Introduction: Knee osteoarthritis (KOA) is a degenerative joint condition that affects both the medial and lateral femoral condyles, and is a leading cause of pain and reduced mobility worldwide. Low-impact exercises such as cycling are increasingly explored, as cycling reduces knee joint contact forces (KJCF) compared to high-impact activities, making it a suitable option for preserving joint health. Understanding the distribution of KJCF across the medial and lateral condyles during cycling is crucial for informing effective exercise interventions.

Objective: This study aims to validate an existing musculoskeletal cycling model using experimental electromyography (EMG) data, and to extend it to estimate the distribution of the tibiofemoral compressive force (TFC) across the medial and lateral condyles.

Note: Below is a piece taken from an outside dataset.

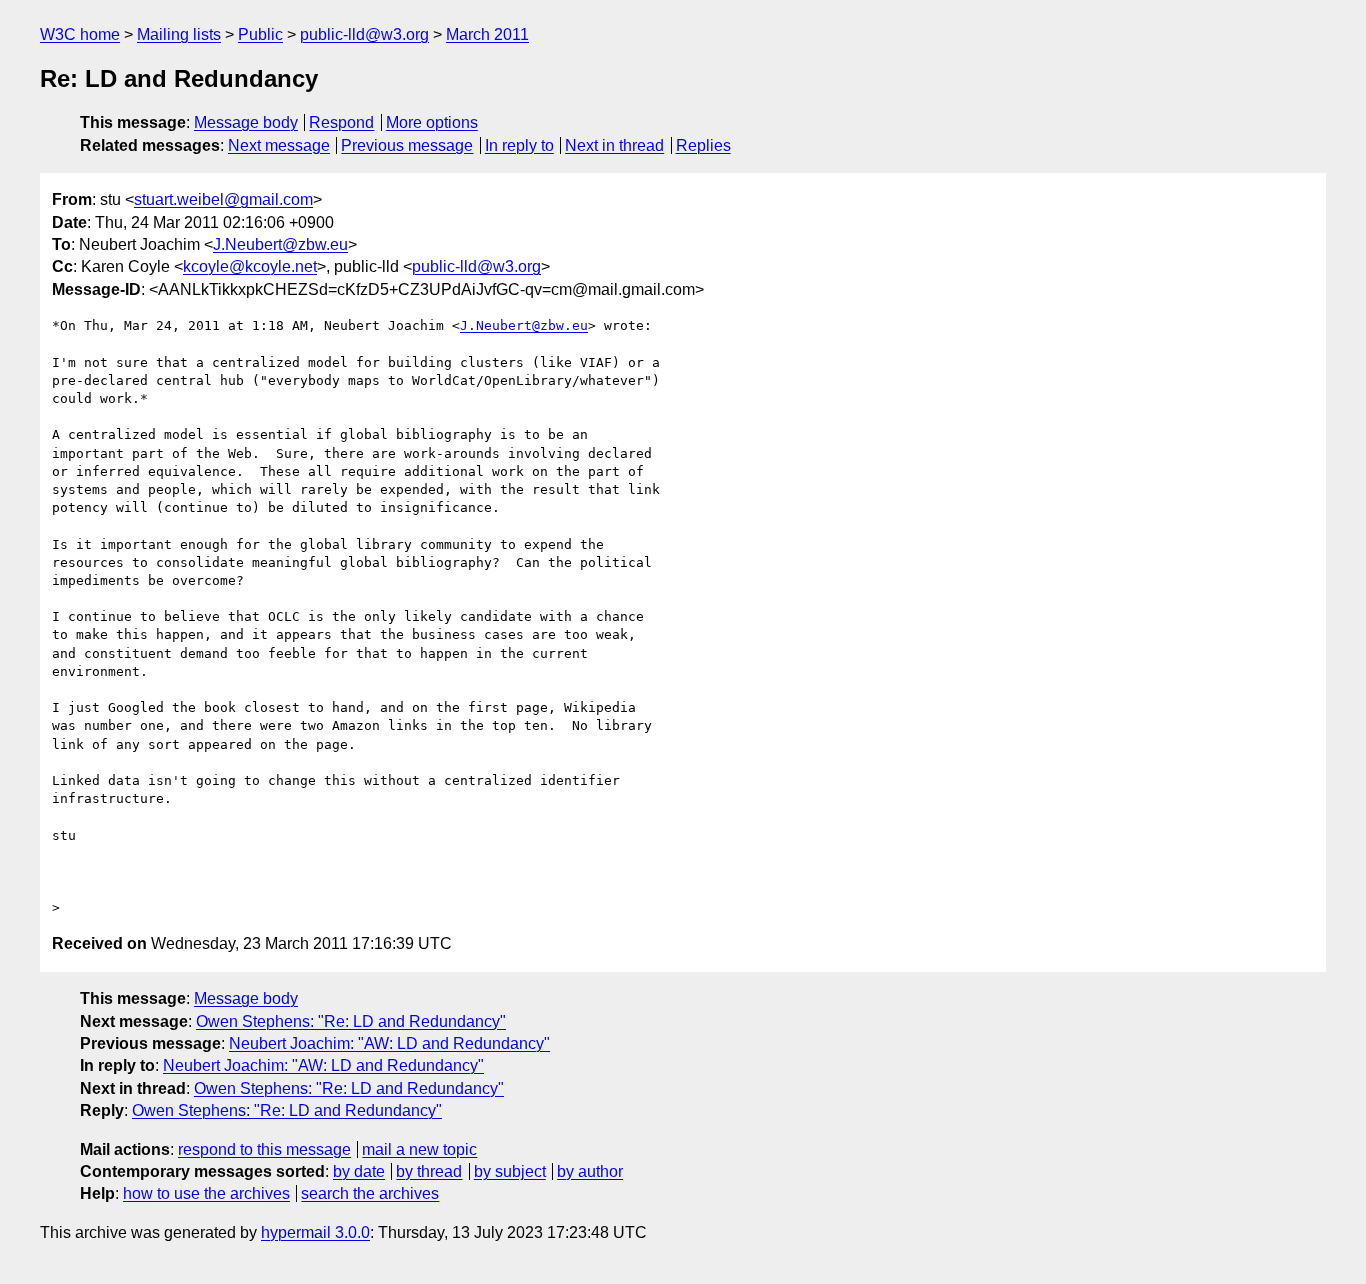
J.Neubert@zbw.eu (280, 244)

Methods: Eleven healthy recreational cyclists (mean age: 25.7 ± 1.7 years) participated in lab-based cycling trials. Reflective markers and EMG sensors captured lower limb kinematics and muscle activity at varying cadences (70–90 RPM) and power outputs (80–120 W). The musculoskeletal cycling model of Clancy et al. (2023) in OpenSim was modified to include separate medial and lateral knee compartments. A publicly available dataset was used to scale the modified model and run inverse kinematics (IK), static optimisation (SO), and joint reaction force (JRF) analysis. Predicted muscle activation was evaluated using five matched comparison pairs and cross-correlation analysis. Finally, the modified model was used to estimate the distribution of TFC across the medial and lateral condyles throughout the crank cycle.

Results: The modified model produced near-identical results compared to the original model in both muscle activation (R > 0.99) and total TFC (R > 0.98), verifying the model modifications.
Model-predicted muscle activations showed the highest correlation with EMG data for the vastus medialis (VM) (R = 0.88–0.99) and the vastus lateralis (VL) (R = 0.84–0.99). Lower correlations were observed for the rectus femoris (RF), gastrocnemii (GL, GM), biceps femoris (BF), and semitendinosus (ST). In all subjects, lateral TFC consistently exceeded medial TFC throughout most of the crank cycle.

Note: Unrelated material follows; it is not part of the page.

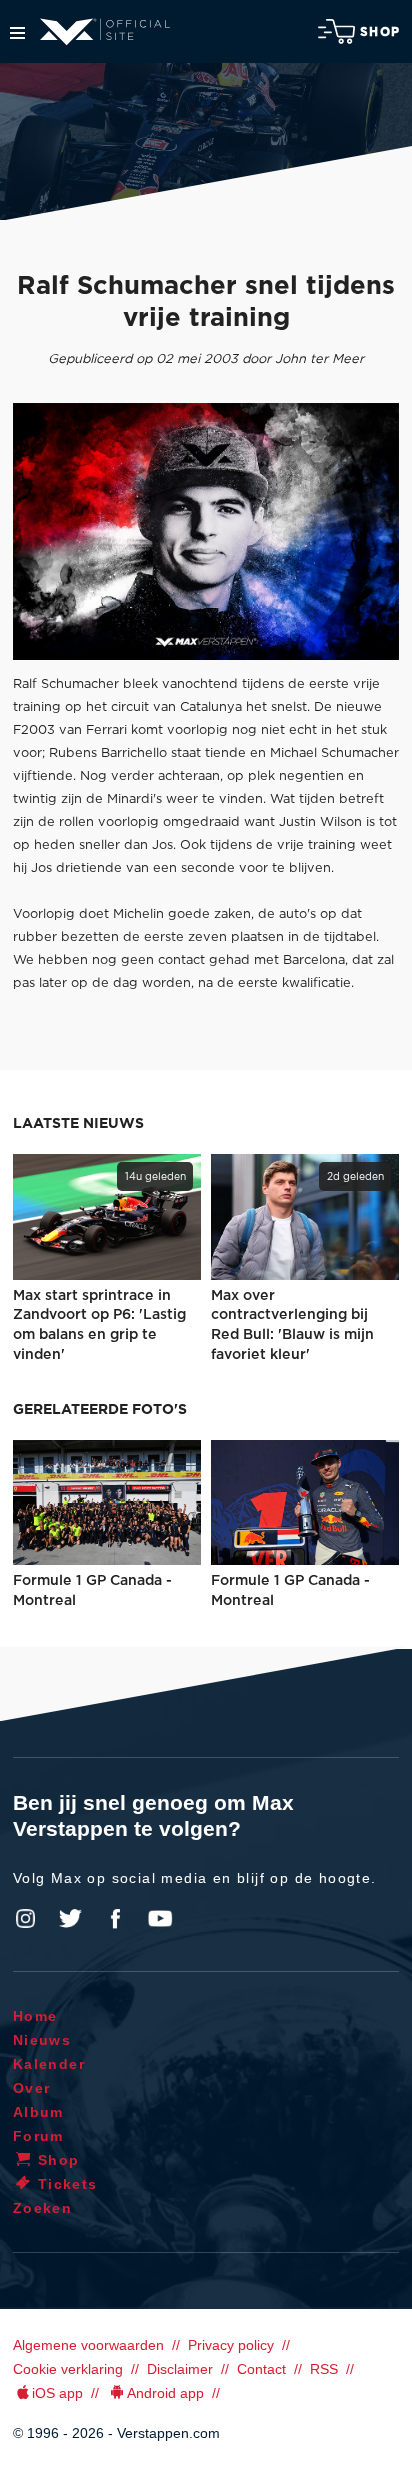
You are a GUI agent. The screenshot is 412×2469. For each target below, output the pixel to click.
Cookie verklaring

Conclusion: This thesis successfully estimated compartmental TFC during cycling without affecting the muscle activations or total TFC predictions. Comparison with EMG data showed variable agreement, reflecting modelling limitations and inter-subject variability. The results provide valuable insight into asymmetrical knee joint loading during cycling and illustrate the potential of musculoskeletal modelling to guide more targeted rehabilitation strategies for individuals with KOA.